- Portrait by Martha Swope, 1984 (Billy Rose Theatre Division T-VIM 2010-048, New York Public Library)
- Born: Michael Douglas Peters August 6, 1948 Brooklyn, New York, U.S.
- Died: August 29, 1994 (aged 46) Los Angeles, California, U.S.
- Occupations: Choreographer; dancer; director;
- Years active: 1970s−1994

= Michael Peters (choreographer) =

American choreographer, dancer (1948–1994)

Michael Douglas Peters (August 6, 1948 – August 29, 1994) was an American choreographer, dancer and director who is best known for his innovative choreography in music videos.

== Early years ==
Michael Peters was born on August 8, 1948 in Brooklyn, New York. At the age of four, his mother enrolled him in a dance class. Later on, Peters decided he wanted to be a professional dancer after he had watched the original Broadway production of West Side Story. He told the Chicago Tribune: "I came from a housing project in Brooklyn where there were gang wars, and as I watched something I could relate to translated into musical terms, I decided this was something I could do and that I wanted to do."

→ **Data entries**
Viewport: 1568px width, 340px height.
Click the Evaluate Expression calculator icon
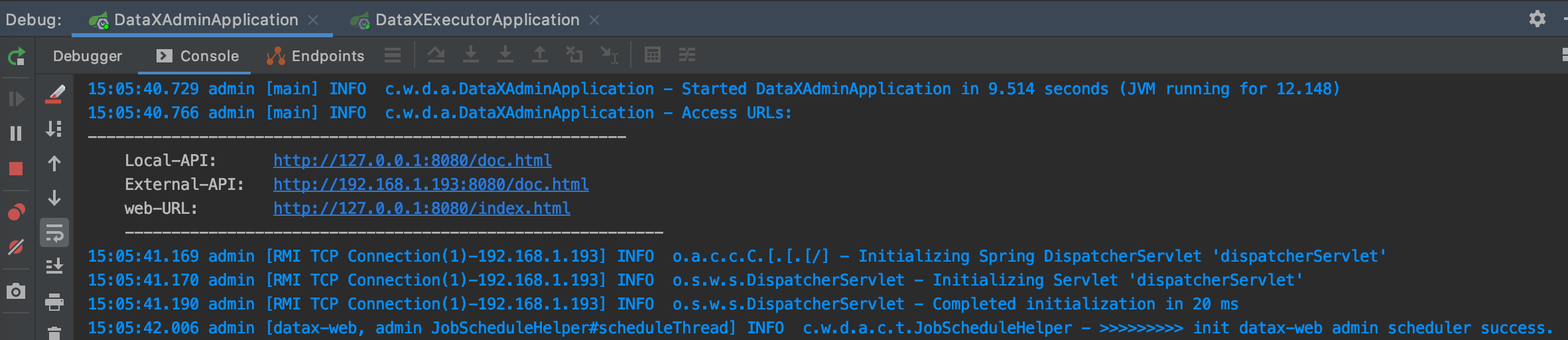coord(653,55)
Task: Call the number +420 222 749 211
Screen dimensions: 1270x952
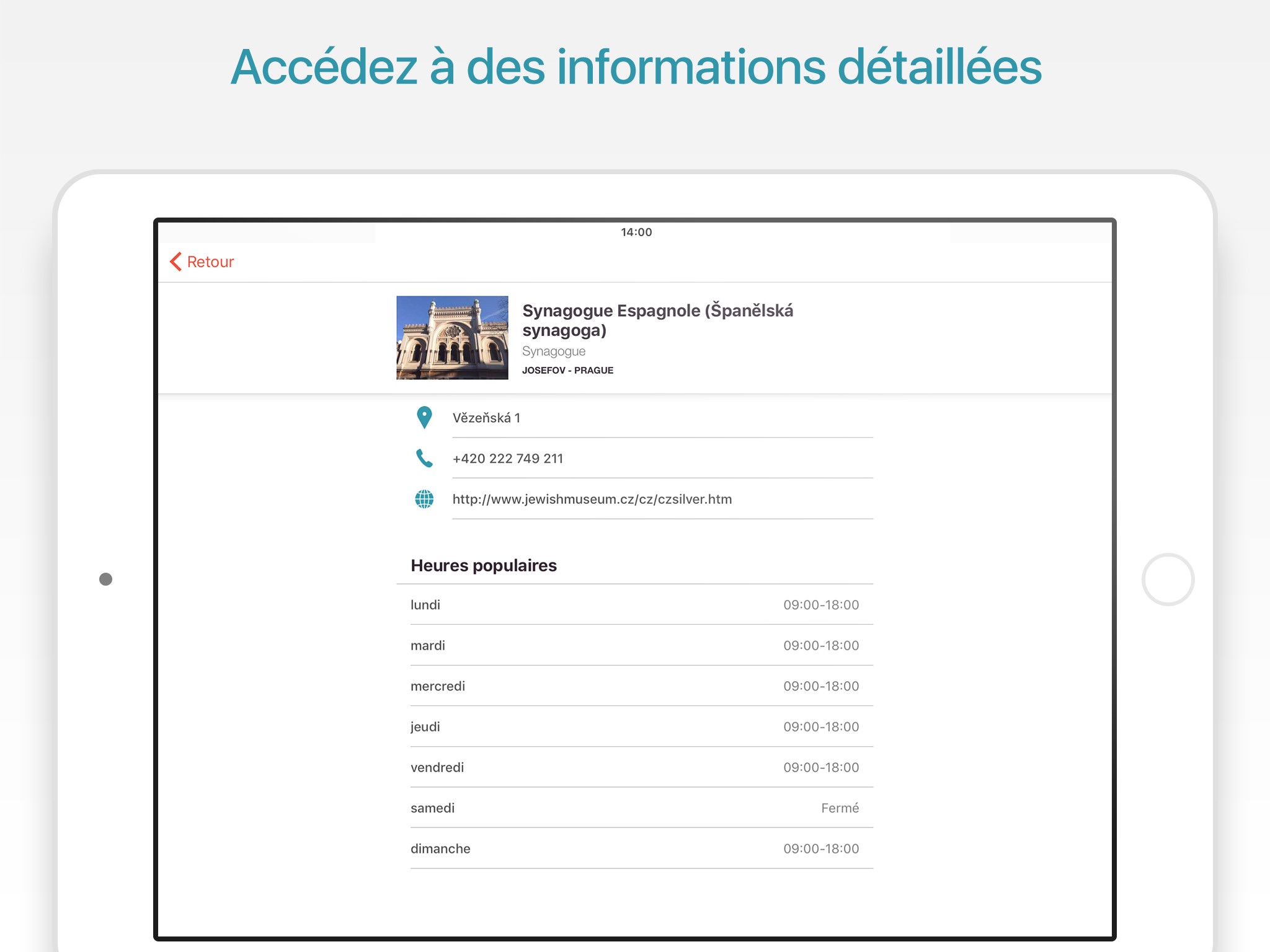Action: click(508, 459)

* * *

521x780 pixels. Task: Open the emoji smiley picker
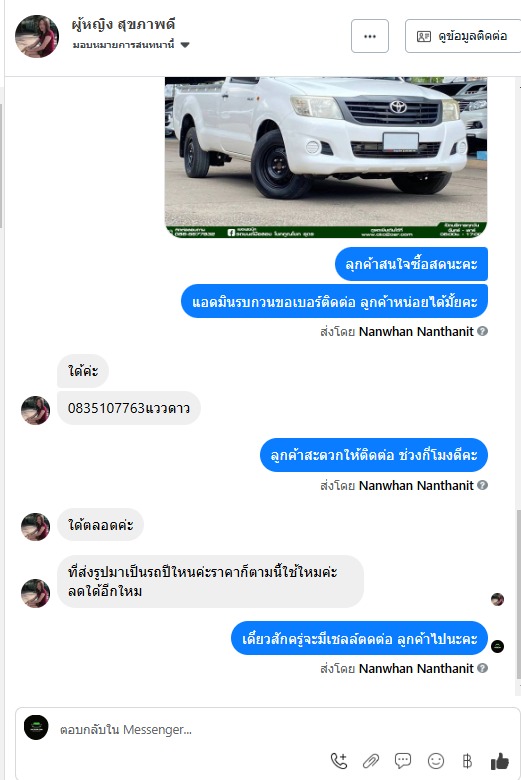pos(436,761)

→ **Problem**
Reproduce the Michael Peters biography between "- Portrait by" and "New York, U.S.", inclusive, substituting "Photograph" for "Portrait".

→ **Response to the task**
- Photograph by Martha Swope, 1984 (Billy Rose Theatre Division T-VIM 2010-048, New York Public Library)
- Born: Michael Douglas Peters August 6, 1948 Brooklyn, New York, U.S.